EZECHIELE, CHE A GERUSALEMME
7 luglio 2024, XIV PER ANNUM B
(Ez 2,2-5; Sal 123/122; 2 Cor 12,7b-10; Mc 6,1-6)

 

E si meravigliava della loro incredulità (Mc 6,6)

 

Ezechiele, che a Gerusalemme era sacerdote nel Tempio del Signore, in esilio a Babilonia divenne profeta.
Per lui i cieli si aprirono ed ebbe visioni divine (Ez 1,1-2) e il Signore gli mostrò ciò che fu negato ad Abramo e a Mosè.
Non il volto di Dio, ma l’abisso del suo Mistero, il complicato ingranaggio che sorregge l’universo e la storia umana (Ez 1,1-28).
Tutto questo accadde a Babilonia, in una terra impura.
Colui che è Santo sceglie l’impurità per aprirsi una strada verso gli uomini (André Neher).
Ciò che vide (e tentò di descrivere) lo aveva steso a terra, lasciandolo come morto (Ez 1,28) ma lo Spirito del Signore lo risollevò, perché davanti al Signore si deve chinare il capo (1Re 19,13) ma rimanere in piedi.
La parola che ricevette all’inizio fu piena di dolcezza (Ez 3,3), ma poi divenne la sua passione, la sua tragedia, perché Israele si ostinava a rimanere una casa ribelle.
Questo è il destino che il Signore gli pose davanti e al quale, come Geremia (Ger 1,5), non poté sottrarsi.
Che ascoltino o non ascoltino per il Signore sembra non avere importanza.
Ciò che conta è che la parola sia detta, perché la Sua parola ha la forza del seme che cresce da sé (Mc 4,26-29), quale che sia la risposta umana.

 

L’obbedienza alla parola del Padre riportò Gesù nella sua patria.
I suoi parenti e sua madre avevano appena tentato di mettere le mani su di lui per riportarlo a casa perché dicevano che era fuori di sé (Mc 3,21).
Ma Gesù non è manipolabile dal volere degli uomini.
È la volontà del Padre che lo porta da un luogo all’altro.
Così ritornò a casa nel giorno più santo della settimana, il sabato, ed entrò in sinagoga, il luogo più religioso del villaggio.

 

È la terza volta (e anche l’ultima) che l’evangelista Marco riporta il fatto di Gesù che entra in una sinagoga in giorno di sabato.

 

La prima volta fu a Cafarnao, dove affrontò un uomo posseduto da uno spirito impuro.
A differenza della gente del suo villaggio, il diavolo sapeva chi era Gesù, il Santo di Dio, ma non voleva avere niente a che fare con Lui (Mc 1,21-26).

 

La seconda volta che entrò in una sinagoga, sempre a Cafarnao e sempre in giorno di sabato, guarì un uomo che aveva la mano paralizzata.
Ma per farisei ed erodiani trasgredire il comandamento del sabato è un atto più grave che fare del bene o salvare una vita.

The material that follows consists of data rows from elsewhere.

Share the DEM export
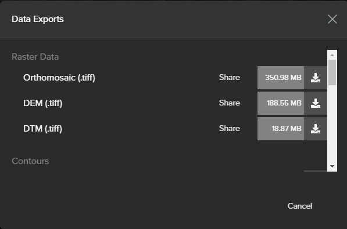 (229, 103)
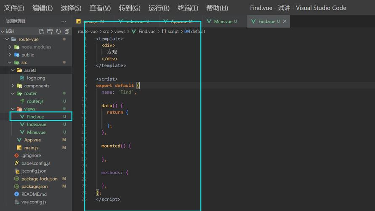Open the 运行(R) menu
The image size is (375, 211).
pyautogui.click(x=159, y=8)
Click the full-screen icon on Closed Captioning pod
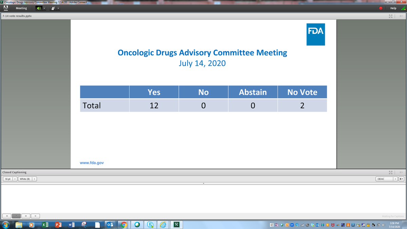This screenshot has width=407, height=229. 390,172
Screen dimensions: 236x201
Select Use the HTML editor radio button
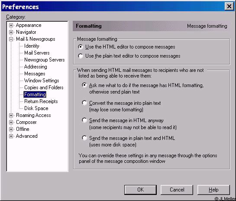[x=81, y=47]
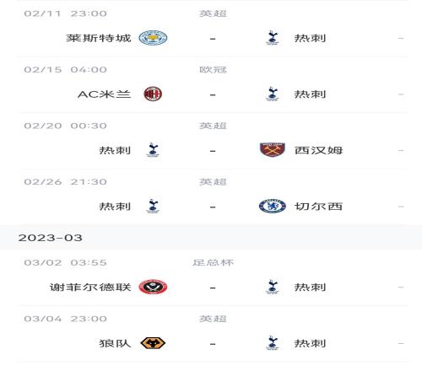Open match scheduled 02/20 00:30
The height and width of the screenshot is (371, 422).
click(213, 141)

Per questo, usciti dalla sinagoga, tennero consiglio contro di lui per farlo morire (Mc 3,1-6).

 

Il suo terzo ingresso in sinagoga avvenne nella sua patria, (a Nazareth si suppone, anche se l’evangelo non lo precisa), dove si mise a insegnare.
Non sappiamo che cosa abbia insegnato, quali brani della Scrittura abbia commentato.
Sappiamo solo che la sua parola scandalizzò gli ascoltatori.
Non perché troppo trasgressiva o troppo banale, ma perché era una parola piena di autorità (Mc 1,27) e veniva da un figlio dell’uomo, uno di loro, il falegname, il figlio di Maria.
Per difendere l’onore di Dio gli abitanti del villaggio si rifiutarono di riconoscerne la presenza nell’umiltà dell’uomo Gesù.
Com’è possibile che il tre volte Santo, il Signore degli eserciti che riempie la terra della sua Gloria (Is 6,3), si manifesti nella fragilità della condizione umana?

 

Ma le vie di Dio e i suoi pensieri non sono né le nostre vie né i nostri pensieri (Is 55,8-9).

 

In esilio a Babilonia Dio manifestò la sua santità mettendo la sua parola in bocca a Ezechiele, un figlio d’uomo che molti consideravano fuori di sé per i gesti stravaganti che compiva (Ez 3,24-25; 4,1-17; 5,1-4).

 

Come tutti i profeti, anche Gesù, parola fatta carne, fu rifiutato da chi aveva la pretesa di conoscere Dio e di difenderne l’onore.
Ma credere di conoscere Dio e di sapere tutto di lui è la presunzione diabolica che finisce per allontanarlo.

 

In ogni caso a Nazareth Gesù non si sottrasse alla missione di portare l’annuncio dell’evangelo del regno di Dio che si è fatto vicino (Mc 1,15).
Ascoltino o non ascoltino, devono sapere che un profeta è in mezzo a loro.
Un profeta che non era a loro immagine e somiglianza, che non corrispondeva alle categorie ideali che avevano in testa.
Per conoscere Gesù è necessario andare dietro a lui, seguirlo lungo la strada che lui deve percorrere (Mc 8,33-34), non quella che gli uomini vorrebbero fargli fare.
A Cafarnao Gesù si era meravigliato per la fede dell’emorroissa e di Giairo (Mc 5,21-43).
A Nazareth, invece, si meravigliò dell’incredulità di chi credeva di conoscerlo perché era uno di loro, uno come loro.

 

Davanti a Gesù e alla sua Parola non sembrano esserci alternative.
O lo si accoglie con tutto lo scandalo della sua debolezza (1Cor 1,23), oppure si è scandalizzati da lui e gli si voltano le spalle.

 

Cosa che fecero i suoi amici più intimi, i Dodici, quando le guardie misero le mani su Gesù e lo arrestarono.
Allora tutti lo abbandonarono e fuggirono (Mc 14,50).

 

Chi non fu scandalizzato fu un uomo che stava sotto la croce.

 

Mentre i capi dei sacerdoti e gli scribi erano scandalizzati da Gesù che aveva preteso di essere il Cristo e il re di Israele (Mc 15,32), per il centurione romano, straniero e pagano, in un luogo impuro come il Golgota, si aprirono i cieli ed ebbe visioni, com’era accaduto a Ezechiele sei secoli prima, a Babilonia.

 

Egli vide in quel figlio dell’uomo che moriva come un delinquente comune il Figlio di Dio (Mc 15,39) e nella sua croce il legno che sostiene l’intero universo.

 


Se Dio non si fosse fatto uomo, l’uomo non avrebbe mai potuto raggiungere Dio.